While it occupies just a small portion of the spending in the trillion dollar budget of the US Government, as that was passed by Congress and the US Senate, NASA unexpectedly found itself a winner at this year’s throw of the dice.  The Administration has been awarded US$18.01 billion as its budget for the fiscal year 2015 – some US$549 million more than the administration actually asked for, and US$350 million higher than this year’s funding.

Within the budget itself there were some big winners and a few smaller losers.  With strong congressional and Senate support, the SLS rocket was awarded US$1.7 billion in funding – some US$320 million more than NASA requested.  Meanwhile, the Orion manned capsule receives US$1.194 million – again US$141 million more than requested.  Despite these extra amounts, NASA is at pains to note that the first SLS/Orion flight will still not be before 2018. This is a change of tack by NASA, as previously (and a little disingenuously), a lack of funding for SLS was hinted at as the likely cause of any SLS launch delay.

Actually, the development of SLS is known to be going well, along with that of the Orion capsule.  As such, it could be the construction of launch and ground support facilities and the development of the Orion Service module (by ESA) which determines the date of the first SLS flight.

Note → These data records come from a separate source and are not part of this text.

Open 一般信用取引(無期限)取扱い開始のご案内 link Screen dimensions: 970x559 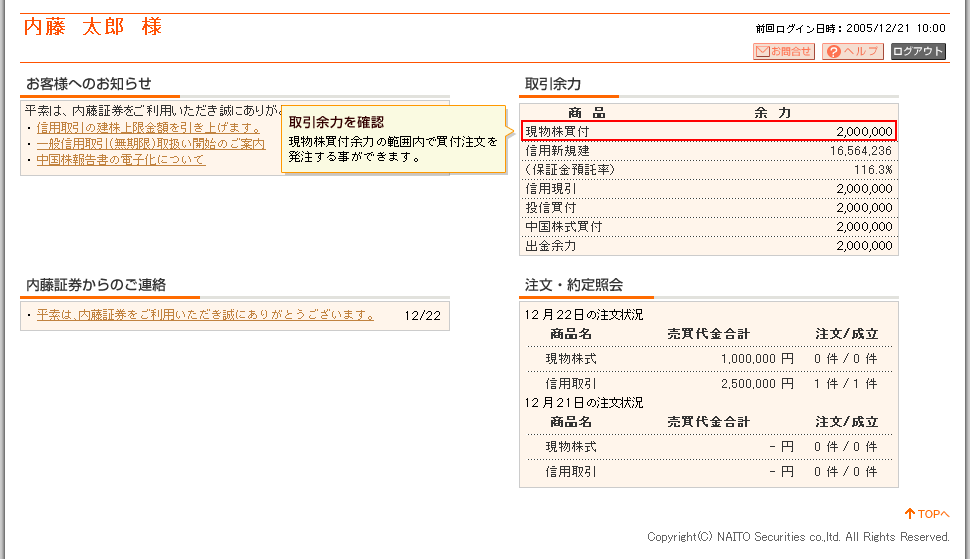click(150, 143)
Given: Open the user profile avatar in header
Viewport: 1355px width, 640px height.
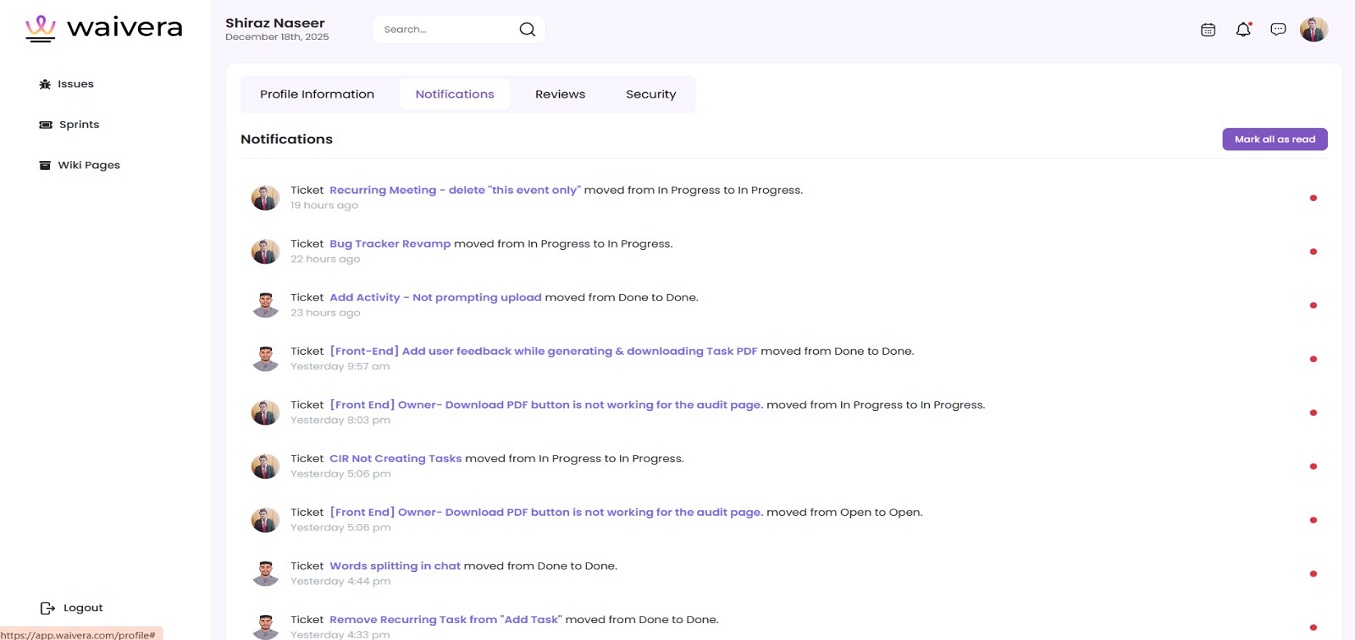Looking at the screenshot, I should click(1313, 30).
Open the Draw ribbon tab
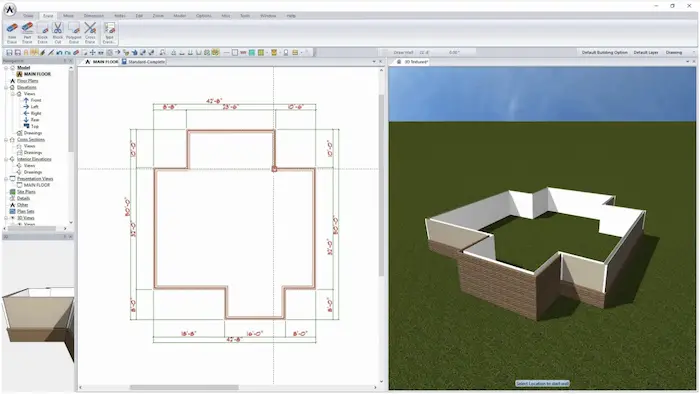700x394 pixels. coord(28,16)
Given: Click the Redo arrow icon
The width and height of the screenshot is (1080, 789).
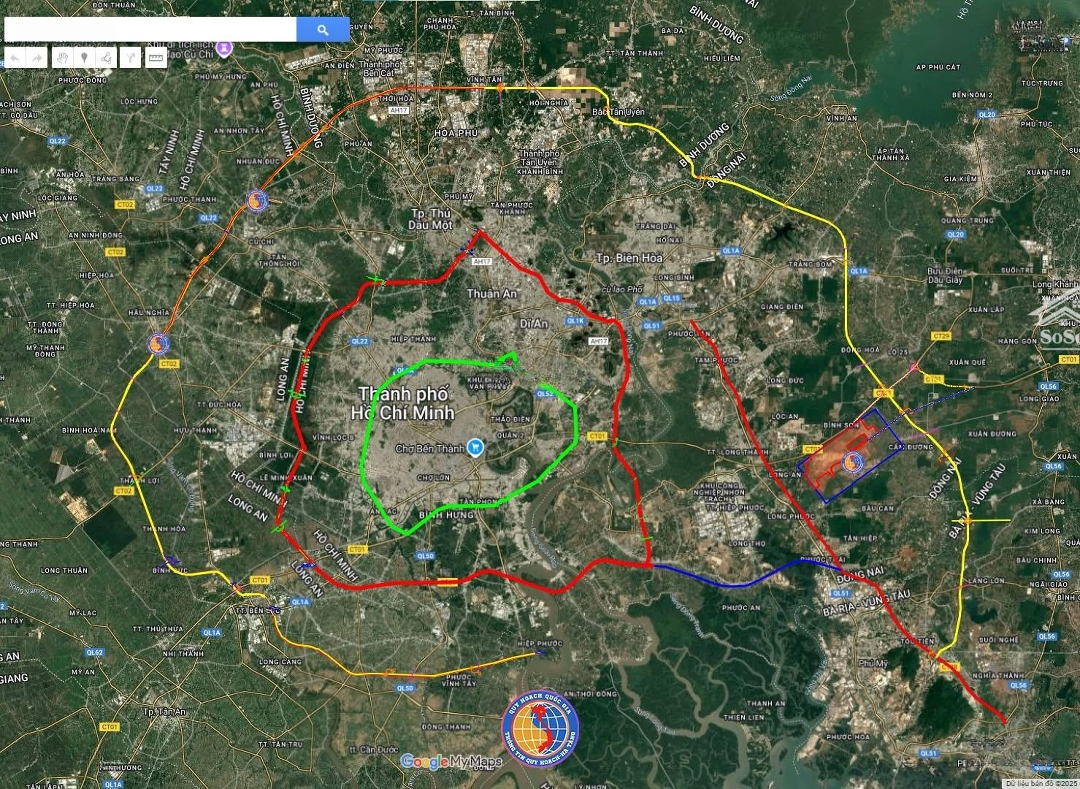Looking at the screenshot, I should (38, 58).
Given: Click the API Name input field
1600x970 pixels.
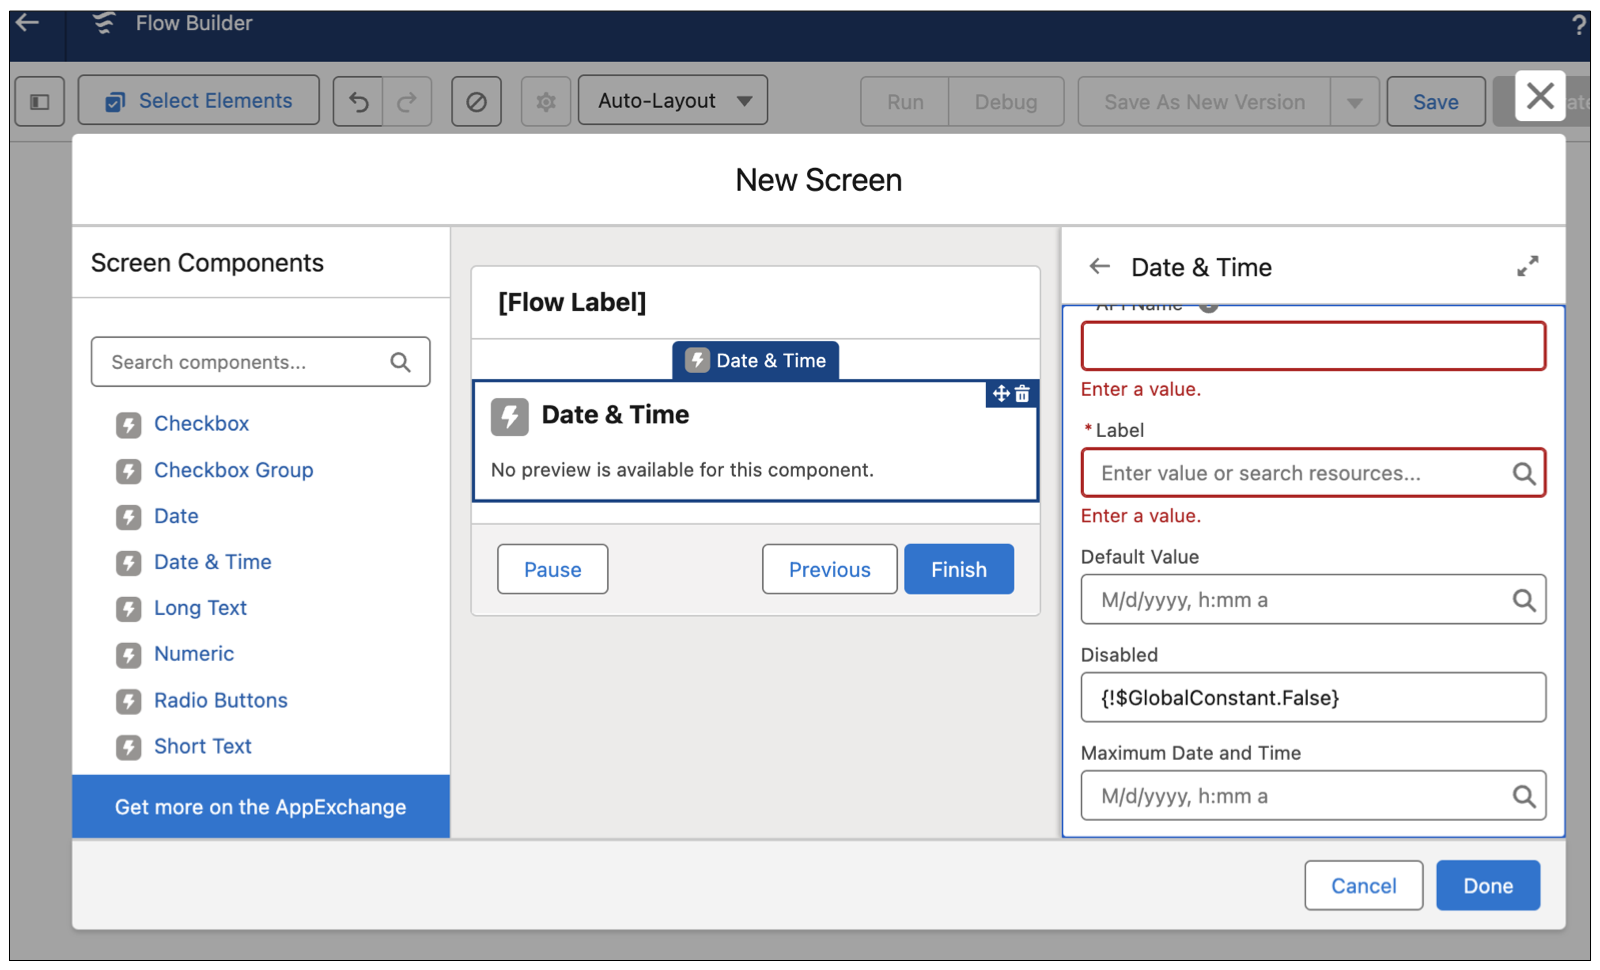Looking at the screenshot, I should coord(1312,345).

While NASA has reduced its selection for further funding to just two Commercial Crew Programme runners, Boeing and SpaceX, (DT comment: NASA foolishly dropped the better longer term solution – the Dreamchaser mini-shuttle by Sierra Nevada), the programme has less support in Congress and thus receives US$805 million, a little less than the US$848 million requested.

While most of the other programmes more or less got what they wanted, planetary science was a winner with US$150 more than requested at US$1.44 billion.